First Reformed (2018)
I’m not used to seeing Ethan Hawke play such somber, quiet characters, but after watching First Reformed it’s hard to imagine him doing anything else. As a minister undergoing a spiritual crisis, Hawke seems born to play the role. Outwardly, his demeanor matches the white facade of the church and the clean slate-colored sky of the film’s first shot. But inwardly, he’s struggling with a variety of demons, many of which are completely unexpected, and it all leads to an entirely peculiar and thought-provoking conclusion. His ragged outbursts against such an austere background seem all the more out of place. I hesitate to say more because the film is really worth watching without knowing much more about it.
The Ballad of Buster Scruggs (2018)
What do you do as a director when you’ve already mastered every genre from bro-comedy to Western, and from tense thriller to musical? Well, if you’re the Coen brothers, Joel and Ethan, you turn to something new, expanding the traditional linear film narrative just a bit further. The Ballad of Buster Scruggs is a short story collection in cinema format: each of the six vignettes, which seem to be drawn from the pages of Poe and Kafka, tells a unique story set in the American West. Each captures a vastly different mood, but from the diverse parts emerges a brilliant whole. Although anthology films have been made before, they are few and far between, and this is one of the better ones. Each story in this film seems to stand out on its own, demonstrating a different set of skills, and each viewer will probably have his or her own favourites. The second vignette, “Near Algodones,” is a tightly-constructed story starring James Franco as an ill-fated cowboy. Since I’ve spent most of my life in the Willamette Valley, I particularly enjoyed the fifth story, “The Gal Who Got Rattled,” a tale of a young woman on her way across the Oregon Trail. The sixth story, “The Mortal Remains,” showcases the Coen brothers’ exceptional screenwriting abilities, as it rests entirely on the dialogue of a wagon ride. Overall, the collection isn’t my favourite of their films (Fargo  still holds that lofty honour), but it well merits a mention in the list of best films from 2018.
Black Panther (2018)
I won’t pretend that Black Panther was the best film released in 2018, but I do want to applaud its success in expanding the previously monochromatic superhero franchise. For me, Black Panther did what Wonder Woman (2017) could not, creating a hero who breaks from the mold, while also reinforcing that character’s background. Black Panther also had my favourite Marvel villain to-date, as the bad guy, “Killmonger” (Michael B. Jordan), had essentially the same motivations as the good ones, leading to a far more interesting ethical dynamic than in Avengers: Infinity War (2018). Move over, power-hungry evil space monsters, it’s time to explore the personal psyches of human villains.
Worst Films of 2018
Fantastic Beasts: The Crimes of Grindelwald (2018)
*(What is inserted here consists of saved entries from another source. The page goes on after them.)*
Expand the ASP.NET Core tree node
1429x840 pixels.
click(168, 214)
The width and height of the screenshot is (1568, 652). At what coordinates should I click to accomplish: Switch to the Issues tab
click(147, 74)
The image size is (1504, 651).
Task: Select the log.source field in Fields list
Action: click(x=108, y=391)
Before seeing Fantastic Beasts: The Crimes of Grindelwald I happened across an article in The Atlantic (read it here) titled “J.K. Rowling Enters George Lucas Mode With the New Fantastic Beasts Movie.” I went into the theater thinking, “it can’t be that bad.” I was wrong. It was. It was even worse than that. It is truly incredible that Rowling, who is the single credited writer on the screenplay, and director David Yates, who directed the final four installments in the Harry Potter film series, could muck it up so badly. I found Fantastic Beasts and Where to Find Them (2016) underwhelming but not actively inept. It was half-baked but decently entertaining fluff which is less than I wanted from a Harry Potter story, but it was the kind of pointless prequel I expected. The Crimes of Grindelwald is shockingly devoid of entertainment. It is the cinematic equivalent of a stale fruit cake: bits and pieces that have no business being cobbled together that are peddled well beyond their expiration date. There is a near constant hopping around between characters and plot lines in a way that lends the story not a modicum of coherence, and most of the cast, with the exceptions of Jude Law and Claudia Kim, seem to have no idea what it is they are supposed to be doing. So, Ms. Rowling, please, I beg you as a lover of your books and their cinematic counterparts, please pull the plug before these prequels further poison the Harry Potter well of magic and wonder.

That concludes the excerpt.